Object Storage Performance - Your Mileage May Vary

Object storage performance is becoming increasingly crucial as unstructured data stores offer a new way to address the processing requirements of modern applications like AI and analytics. However, throughput figures received in real-world scenarios may not always match up to the claims from your storage vendor. We look at why this is the case and how IT organisations can evaluate vendor-provided data.

Object storage has long been seen as a solution for the long-term retention of large volumes of archive or inactive data. Object stores represent a cost-conscious platform for data that is generally streamed or accessed sequentially. Backup data is an excellent example of this kind of workload.

Increasingly we see object stores used for high-performance workloads. New solutions such as AI and analytics require access to data with high throughput, a degree of randomness, and high parallelism. This profile can also be seen with more traditional applications such as CDNs (Content Data Networks), where multiple parallel streaming is the norm.

For many applications, scale-out file systems have been the typical way to address performance needs for unstructured data. As IT organisations have become more comfortable with REST API programming, the benefits of a more straightforward interface and fewer constraints on system scaling have made object stores a much more attractive solution.

Real World vs Lab

Performance benchmarks have been around for decades. Storage performance metrics generally cover block-based storage and file systems, with little coverage for object stores (more on this later). It’s easy to see why this scenario has developed, as block-based storage platforms are generally used for managing traditional OLTP and transactional applications that are latency-sensitive.

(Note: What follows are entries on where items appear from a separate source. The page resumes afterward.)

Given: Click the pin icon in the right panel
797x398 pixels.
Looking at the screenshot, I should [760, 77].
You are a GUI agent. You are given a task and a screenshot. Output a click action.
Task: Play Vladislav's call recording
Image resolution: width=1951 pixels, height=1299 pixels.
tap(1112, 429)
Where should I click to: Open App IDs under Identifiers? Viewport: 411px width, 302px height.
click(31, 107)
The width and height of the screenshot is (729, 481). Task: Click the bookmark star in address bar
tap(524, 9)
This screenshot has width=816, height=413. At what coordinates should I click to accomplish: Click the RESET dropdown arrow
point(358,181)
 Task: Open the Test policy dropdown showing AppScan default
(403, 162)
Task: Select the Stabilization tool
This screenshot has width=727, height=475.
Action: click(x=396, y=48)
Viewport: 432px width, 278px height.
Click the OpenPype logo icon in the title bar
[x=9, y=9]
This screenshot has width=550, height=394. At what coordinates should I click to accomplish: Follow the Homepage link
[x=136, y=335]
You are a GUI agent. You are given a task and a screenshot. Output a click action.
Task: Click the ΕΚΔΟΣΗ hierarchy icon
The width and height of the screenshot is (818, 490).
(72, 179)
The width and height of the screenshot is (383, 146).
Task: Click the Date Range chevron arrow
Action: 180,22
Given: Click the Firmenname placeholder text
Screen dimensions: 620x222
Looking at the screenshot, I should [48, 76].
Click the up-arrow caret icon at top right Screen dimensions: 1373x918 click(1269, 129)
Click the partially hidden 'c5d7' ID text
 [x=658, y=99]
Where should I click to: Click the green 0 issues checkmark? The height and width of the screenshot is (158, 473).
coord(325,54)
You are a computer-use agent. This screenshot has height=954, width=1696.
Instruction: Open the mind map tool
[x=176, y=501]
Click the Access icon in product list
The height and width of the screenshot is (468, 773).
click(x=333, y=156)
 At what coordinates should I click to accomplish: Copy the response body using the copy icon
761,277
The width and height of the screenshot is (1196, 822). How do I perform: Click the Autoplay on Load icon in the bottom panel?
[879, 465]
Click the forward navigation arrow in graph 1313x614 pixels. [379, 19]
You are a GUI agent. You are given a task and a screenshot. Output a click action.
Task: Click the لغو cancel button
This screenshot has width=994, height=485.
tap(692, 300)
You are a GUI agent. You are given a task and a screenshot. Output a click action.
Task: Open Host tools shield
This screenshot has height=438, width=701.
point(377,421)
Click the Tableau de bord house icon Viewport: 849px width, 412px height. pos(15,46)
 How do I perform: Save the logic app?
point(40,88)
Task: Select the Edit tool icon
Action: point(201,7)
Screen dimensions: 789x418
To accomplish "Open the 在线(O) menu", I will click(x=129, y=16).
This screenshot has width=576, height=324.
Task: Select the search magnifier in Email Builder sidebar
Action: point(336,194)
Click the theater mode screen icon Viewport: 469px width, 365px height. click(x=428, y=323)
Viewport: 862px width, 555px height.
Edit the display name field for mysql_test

As we’ve discussed before, benchmark figures have to be taken with a pinch of salt. The process of undertaking an industry recognised benchmark is both lengthy and costly (potentially $500,000 or more). As a result, vendors want to see their products displayed in the best light, and if possible, be close to the top of the benchmarking chart. This leads to a degree of gaming the system and can cause misleading results.

Inevitably, the results seen in the lab won’t reflect what the customer experiences in the data centre. Why is that? We can use a motoring analogy to explain how the differences occur.

Your Mileage May Vary

Drivers typically look at performance (speed, acceleration), emissions (CO₂) and efficiency (miles per gallon or litres per 100 km) when comparing car models. Emissions testing in Europe is governed by strict testing and minimum standards that are currently documented under “Euro 6”, the sixth standard in use since 1992 and the most stringent. Euro 6 is gradually being replaced by the more comprehensive lab-based WLTP (Worldwide Harmonised Light Vehicle Test Procedure) and an accompanying “real-world” test, RDE (Real Driving Emissions). All new vehicles must provide emissions and fuel economy data, whereas acceleration and top speed are not scientifically measured.

Lab testing for emissions and fuel economy is necessary because it establishes a consistent environmental baseline under which the testing is carried out.

Each vehicle is configured based on the manufacturer’s specification and tested under identical temperature-controlled conditions. This process makes it possible for prospective purchasers to make “like-for-like” comparisons when buying a new vehicle.

The introduction of RDE is important as it provides a more real-world view of emissions testing, as a vehicle is driven through different environments (inclines, varying temperature, altitude, in urban settings, on motorways and with changing traffic conditions). RDE is less likely to be practical when comparing vehicles with each other, as the conditions on the day will vary from test to test. However, RDE enables a comparison of lab-based to real-world results for each vehicle.

Testing Storage

When evaluating storage performance, we can see how the motoring analogy works. Current “industry standard” tests should provide a like-for-like benchmark comparison. Unlike cars, simply taking an appliance-based storage solution and running a series of performance benchmarks wouldn’t offer a fair comparison because vendors build systems from varying component types and deliver solutions in a range of configurations that are rarely the same.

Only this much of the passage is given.